▶ [GIVEN INFORMATION]
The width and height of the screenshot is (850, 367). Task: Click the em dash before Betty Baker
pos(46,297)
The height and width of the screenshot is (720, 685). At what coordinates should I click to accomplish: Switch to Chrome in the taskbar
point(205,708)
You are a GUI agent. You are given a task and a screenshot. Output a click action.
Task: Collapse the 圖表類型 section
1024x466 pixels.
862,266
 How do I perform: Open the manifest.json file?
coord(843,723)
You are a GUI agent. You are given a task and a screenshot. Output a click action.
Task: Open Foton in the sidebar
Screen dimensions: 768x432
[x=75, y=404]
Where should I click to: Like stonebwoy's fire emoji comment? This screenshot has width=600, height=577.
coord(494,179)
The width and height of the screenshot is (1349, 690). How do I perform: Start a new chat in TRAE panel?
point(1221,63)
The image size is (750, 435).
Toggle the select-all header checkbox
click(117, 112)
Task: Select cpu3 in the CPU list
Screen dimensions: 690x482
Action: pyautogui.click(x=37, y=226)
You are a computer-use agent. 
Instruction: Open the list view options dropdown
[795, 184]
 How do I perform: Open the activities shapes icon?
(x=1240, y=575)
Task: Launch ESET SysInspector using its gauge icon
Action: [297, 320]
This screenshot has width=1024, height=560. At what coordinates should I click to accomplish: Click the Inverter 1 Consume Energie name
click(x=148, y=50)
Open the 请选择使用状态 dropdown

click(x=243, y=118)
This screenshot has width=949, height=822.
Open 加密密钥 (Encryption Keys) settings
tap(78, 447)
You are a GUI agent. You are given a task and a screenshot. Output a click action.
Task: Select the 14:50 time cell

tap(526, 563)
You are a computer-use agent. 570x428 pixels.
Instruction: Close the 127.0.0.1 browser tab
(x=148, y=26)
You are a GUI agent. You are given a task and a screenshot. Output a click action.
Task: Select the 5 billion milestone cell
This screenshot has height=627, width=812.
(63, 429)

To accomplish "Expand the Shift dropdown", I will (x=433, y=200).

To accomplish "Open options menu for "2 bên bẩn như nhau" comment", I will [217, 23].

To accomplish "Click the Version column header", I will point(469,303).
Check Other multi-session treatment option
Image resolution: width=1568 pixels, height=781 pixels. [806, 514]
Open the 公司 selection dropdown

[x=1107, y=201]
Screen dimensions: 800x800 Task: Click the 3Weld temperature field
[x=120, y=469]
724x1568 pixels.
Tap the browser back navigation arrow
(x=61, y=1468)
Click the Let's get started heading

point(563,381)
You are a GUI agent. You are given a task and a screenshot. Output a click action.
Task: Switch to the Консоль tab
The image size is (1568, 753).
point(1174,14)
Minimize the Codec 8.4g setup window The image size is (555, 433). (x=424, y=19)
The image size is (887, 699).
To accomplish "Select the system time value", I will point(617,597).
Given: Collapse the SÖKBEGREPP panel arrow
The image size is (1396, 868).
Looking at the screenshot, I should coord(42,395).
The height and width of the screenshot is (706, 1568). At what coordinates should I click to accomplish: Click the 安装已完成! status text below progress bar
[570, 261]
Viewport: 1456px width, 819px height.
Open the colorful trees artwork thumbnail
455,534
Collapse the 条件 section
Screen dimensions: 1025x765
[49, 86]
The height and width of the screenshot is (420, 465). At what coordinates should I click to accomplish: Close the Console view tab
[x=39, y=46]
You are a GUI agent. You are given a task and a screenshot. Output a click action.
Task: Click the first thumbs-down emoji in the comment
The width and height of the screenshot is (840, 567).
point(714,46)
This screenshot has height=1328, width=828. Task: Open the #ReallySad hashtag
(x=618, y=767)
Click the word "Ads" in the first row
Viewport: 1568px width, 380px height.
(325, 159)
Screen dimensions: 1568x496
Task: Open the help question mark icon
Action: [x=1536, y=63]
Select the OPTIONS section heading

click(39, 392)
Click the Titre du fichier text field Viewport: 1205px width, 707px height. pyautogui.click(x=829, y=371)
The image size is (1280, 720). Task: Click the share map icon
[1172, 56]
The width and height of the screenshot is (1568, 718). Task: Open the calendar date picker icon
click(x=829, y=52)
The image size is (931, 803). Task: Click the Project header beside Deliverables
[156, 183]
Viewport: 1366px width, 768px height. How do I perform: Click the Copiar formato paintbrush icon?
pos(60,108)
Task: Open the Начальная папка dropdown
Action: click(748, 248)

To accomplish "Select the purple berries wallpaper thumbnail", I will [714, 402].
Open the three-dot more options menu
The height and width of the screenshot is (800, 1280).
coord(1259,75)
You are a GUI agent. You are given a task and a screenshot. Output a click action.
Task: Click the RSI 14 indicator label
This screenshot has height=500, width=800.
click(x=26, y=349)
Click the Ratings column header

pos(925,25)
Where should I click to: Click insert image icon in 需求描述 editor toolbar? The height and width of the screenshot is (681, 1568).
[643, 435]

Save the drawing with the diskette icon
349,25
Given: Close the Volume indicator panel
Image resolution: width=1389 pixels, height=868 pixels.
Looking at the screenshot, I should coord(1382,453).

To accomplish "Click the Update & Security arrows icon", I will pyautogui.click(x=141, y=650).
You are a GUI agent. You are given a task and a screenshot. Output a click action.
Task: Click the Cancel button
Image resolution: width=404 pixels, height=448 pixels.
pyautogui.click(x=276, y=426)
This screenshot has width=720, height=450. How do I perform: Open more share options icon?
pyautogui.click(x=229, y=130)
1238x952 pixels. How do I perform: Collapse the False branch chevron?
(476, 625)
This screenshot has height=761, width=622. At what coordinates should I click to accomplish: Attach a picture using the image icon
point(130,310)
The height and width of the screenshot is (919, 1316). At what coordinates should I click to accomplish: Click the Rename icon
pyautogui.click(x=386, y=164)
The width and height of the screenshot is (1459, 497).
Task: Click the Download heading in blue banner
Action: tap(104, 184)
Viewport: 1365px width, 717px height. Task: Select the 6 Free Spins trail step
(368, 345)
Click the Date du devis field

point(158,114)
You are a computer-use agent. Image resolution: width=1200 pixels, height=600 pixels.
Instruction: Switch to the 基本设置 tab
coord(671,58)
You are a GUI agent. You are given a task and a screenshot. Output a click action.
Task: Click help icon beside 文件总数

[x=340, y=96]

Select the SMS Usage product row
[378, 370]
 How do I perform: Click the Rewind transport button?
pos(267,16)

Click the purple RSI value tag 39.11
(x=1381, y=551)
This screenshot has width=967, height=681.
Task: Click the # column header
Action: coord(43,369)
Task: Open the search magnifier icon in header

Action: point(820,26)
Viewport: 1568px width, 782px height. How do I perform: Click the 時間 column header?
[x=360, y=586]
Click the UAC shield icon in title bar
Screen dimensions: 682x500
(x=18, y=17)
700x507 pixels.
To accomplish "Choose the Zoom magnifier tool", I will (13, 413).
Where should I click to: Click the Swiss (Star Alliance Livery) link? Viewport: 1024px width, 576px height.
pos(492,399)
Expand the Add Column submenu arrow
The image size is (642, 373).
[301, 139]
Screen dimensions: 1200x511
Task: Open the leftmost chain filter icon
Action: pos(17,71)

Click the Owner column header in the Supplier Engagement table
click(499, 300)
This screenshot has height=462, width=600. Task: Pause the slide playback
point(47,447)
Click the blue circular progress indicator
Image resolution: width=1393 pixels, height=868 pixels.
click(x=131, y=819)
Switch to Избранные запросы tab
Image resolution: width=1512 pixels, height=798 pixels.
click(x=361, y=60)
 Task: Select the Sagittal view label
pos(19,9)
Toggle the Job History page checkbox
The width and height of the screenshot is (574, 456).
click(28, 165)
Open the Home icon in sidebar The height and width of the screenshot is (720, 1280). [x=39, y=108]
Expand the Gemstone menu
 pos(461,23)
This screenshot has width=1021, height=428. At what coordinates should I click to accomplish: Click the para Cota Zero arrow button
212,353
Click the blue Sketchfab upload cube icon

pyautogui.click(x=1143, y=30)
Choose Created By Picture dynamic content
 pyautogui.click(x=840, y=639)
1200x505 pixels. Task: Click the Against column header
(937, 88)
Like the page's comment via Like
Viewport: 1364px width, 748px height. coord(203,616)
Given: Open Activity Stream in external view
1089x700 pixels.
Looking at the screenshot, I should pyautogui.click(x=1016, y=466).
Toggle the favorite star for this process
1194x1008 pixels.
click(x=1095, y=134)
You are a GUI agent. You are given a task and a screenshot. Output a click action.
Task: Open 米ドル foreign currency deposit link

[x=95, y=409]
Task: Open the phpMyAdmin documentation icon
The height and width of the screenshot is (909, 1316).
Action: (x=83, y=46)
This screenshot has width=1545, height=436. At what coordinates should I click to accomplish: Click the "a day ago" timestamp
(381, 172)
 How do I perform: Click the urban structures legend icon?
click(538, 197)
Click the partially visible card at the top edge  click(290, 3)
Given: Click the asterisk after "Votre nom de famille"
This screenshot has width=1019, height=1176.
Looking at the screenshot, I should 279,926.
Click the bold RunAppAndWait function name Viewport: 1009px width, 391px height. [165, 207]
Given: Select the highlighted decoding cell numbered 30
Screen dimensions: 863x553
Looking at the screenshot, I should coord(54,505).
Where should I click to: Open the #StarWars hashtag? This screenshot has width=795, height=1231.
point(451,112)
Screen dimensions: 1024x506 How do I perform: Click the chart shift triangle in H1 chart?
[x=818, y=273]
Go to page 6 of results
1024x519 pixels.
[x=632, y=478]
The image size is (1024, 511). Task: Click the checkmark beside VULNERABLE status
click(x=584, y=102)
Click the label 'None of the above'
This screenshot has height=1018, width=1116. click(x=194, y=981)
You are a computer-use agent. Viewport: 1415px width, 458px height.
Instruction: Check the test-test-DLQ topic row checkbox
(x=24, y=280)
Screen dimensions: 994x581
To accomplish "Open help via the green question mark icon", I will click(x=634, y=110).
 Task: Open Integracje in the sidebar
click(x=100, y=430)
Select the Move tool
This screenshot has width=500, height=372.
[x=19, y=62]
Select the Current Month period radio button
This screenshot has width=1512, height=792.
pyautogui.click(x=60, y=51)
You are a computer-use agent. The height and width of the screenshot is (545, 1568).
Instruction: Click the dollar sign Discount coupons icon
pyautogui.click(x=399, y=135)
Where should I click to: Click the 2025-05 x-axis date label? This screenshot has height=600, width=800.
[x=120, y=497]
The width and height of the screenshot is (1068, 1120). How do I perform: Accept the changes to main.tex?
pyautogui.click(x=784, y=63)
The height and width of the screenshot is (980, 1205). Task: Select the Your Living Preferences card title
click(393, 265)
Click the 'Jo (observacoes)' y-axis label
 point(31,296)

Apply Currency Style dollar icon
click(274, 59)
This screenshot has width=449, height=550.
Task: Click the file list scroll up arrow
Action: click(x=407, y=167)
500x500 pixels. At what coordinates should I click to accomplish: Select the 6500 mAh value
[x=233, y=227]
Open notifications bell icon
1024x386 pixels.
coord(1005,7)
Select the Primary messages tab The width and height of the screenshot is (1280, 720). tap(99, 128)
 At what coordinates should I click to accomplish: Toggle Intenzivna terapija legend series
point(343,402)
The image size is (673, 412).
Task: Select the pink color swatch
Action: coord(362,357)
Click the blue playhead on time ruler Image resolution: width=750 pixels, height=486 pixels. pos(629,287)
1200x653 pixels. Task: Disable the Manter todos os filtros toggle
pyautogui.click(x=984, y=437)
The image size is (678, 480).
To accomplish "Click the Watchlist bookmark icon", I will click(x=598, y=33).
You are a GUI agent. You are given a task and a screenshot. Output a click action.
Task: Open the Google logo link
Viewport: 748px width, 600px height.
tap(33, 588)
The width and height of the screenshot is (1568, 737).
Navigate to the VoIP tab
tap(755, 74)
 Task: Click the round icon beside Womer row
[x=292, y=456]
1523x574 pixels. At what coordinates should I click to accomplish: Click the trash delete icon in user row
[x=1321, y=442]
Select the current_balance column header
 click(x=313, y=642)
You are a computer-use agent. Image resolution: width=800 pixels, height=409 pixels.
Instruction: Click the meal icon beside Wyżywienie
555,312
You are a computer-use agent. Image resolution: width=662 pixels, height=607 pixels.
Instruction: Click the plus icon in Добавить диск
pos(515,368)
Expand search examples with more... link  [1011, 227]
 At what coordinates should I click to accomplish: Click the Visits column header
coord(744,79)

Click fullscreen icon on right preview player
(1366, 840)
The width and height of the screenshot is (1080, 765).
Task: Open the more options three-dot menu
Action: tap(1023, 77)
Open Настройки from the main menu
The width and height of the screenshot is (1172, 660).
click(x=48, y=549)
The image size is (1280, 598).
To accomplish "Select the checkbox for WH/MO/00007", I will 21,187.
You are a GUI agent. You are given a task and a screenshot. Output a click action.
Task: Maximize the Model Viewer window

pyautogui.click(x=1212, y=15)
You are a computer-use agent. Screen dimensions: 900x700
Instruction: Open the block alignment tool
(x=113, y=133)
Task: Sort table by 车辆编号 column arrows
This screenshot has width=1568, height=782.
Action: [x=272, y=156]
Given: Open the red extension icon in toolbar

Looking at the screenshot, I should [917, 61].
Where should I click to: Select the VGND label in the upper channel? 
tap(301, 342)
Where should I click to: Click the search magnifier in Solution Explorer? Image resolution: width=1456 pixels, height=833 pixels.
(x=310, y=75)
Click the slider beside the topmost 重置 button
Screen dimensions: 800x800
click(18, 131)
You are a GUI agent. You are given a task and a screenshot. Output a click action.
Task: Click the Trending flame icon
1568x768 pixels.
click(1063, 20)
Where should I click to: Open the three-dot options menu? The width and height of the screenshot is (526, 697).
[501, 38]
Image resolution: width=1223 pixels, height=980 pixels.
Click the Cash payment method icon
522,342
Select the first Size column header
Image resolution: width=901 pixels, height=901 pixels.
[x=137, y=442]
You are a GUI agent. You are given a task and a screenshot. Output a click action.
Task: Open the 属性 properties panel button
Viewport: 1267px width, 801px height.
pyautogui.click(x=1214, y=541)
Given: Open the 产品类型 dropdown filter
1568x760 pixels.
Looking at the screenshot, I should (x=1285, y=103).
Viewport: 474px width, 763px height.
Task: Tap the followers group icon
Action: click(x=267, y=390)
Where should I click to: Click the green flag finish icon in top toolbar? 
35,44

▶ [ACTIVITY] Could you work out how many lines in the records include "arrows"? Answer with the number only.

▶ [WRITTEN ANSWER] 2